El gobierno de China puso en vigencia este martes un severo endurecimiento en sus normativas de entrada y salida territorial para bloquear la salida del país a ciudadanos considerados una amenaza para la seguridad tecnológica nacional. El flamante marco legal, anunciado originalmente a mediados de año, faculta a los organismos de frontera a restringir el desplazamiento internacional de aquellos individuos que incurran en infracciones a los controles de exportación o en desvíos no autorizados en el flujo de transferencia tecnológica que comprometan los intereses industriales estratégicos de Beijing.
La nueva regulación establece prohibiciones formales de salida que van desde los seis meses hasta un máximo de tres años para aquellos ciudadanos locales que regresen al territorio tras cometer actos calificados como lesivos para la seguridad estatal en el extranjero. Al mismo tiempo, el dispositivo migratorio contempla el veto de ingreso a ciudadanos foráneos por lapsos de uno a cinco años en caso de detectar falsedades en solicitudes de visado, profundizando un esquema de vigilancia preventiva que en los últimos ejercicios ya venía aplicándose de forma estricta sobre funcionarios públicos y directivos de empresas paraestatales con acceso a información clasificada.
La entrada en vigor de estas potestades fronterizas reavivó las fricciones diplomáticas con gobiernos occidentales por detenciones arbitrarias y despertó una inmediata alerta en Taiwán, isla que el régimen comunista reclama como propia y cuyos habitantes son encuadrados como connacionales por la legislación continental. Desde el Consejo de Asuntos Continentales de Taipéi advirtieron a sus ciudadanos sobre los riesgos de transitar por China continental, señalando que la flamante redacción otorga un margen de discrecionalidad absoluta a las fuerzas de seguridad para retener a profesionales y técnicos vinculados a la industria de semiconductores e innovación.

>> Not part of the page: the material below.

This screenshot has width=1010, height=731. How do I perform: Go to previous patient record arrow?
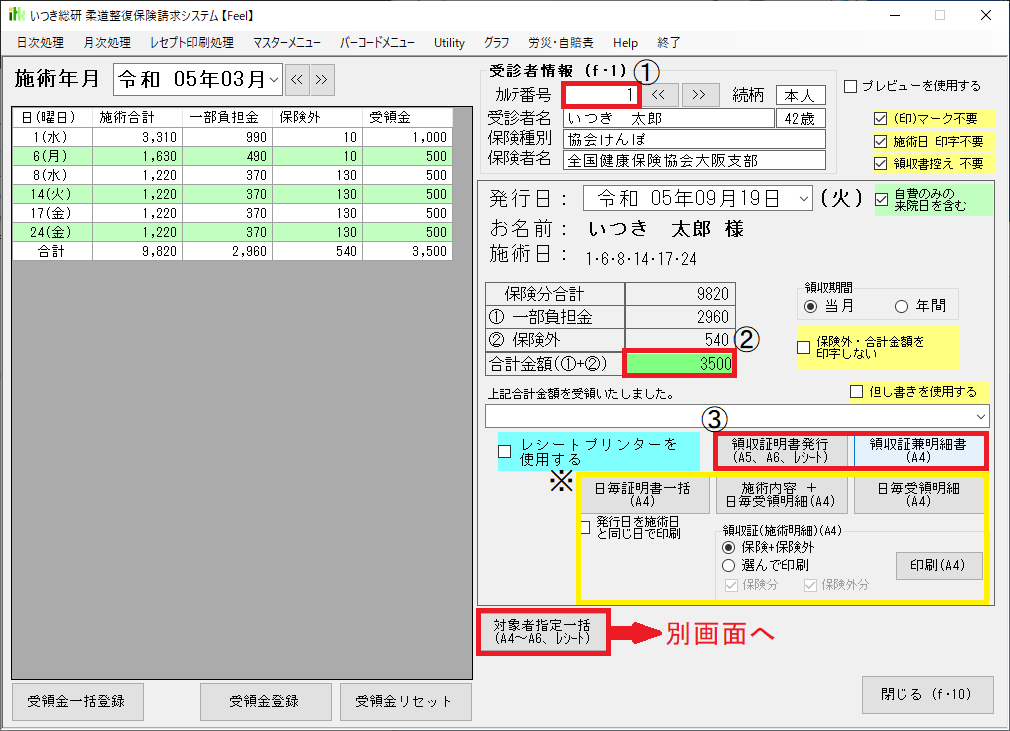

Frente a las advertencias emitidas por las autoridades taiwanesas, la administración de Beijing desestimó los cuestionamientos y aseguró que las reformas buscan ordenar y otorgar mayor certidumbre jurídica a los viajeros. Sin embargo, la medida consolida el cerrojo sobre el ecosistema de investigación y desarrollo asiático, en un momento donde la disputa global por la supremacía tecnológica y la fuga de talentos estratégicos se posiciona como una de las principales prioridades geopolíticas del gigante oriental.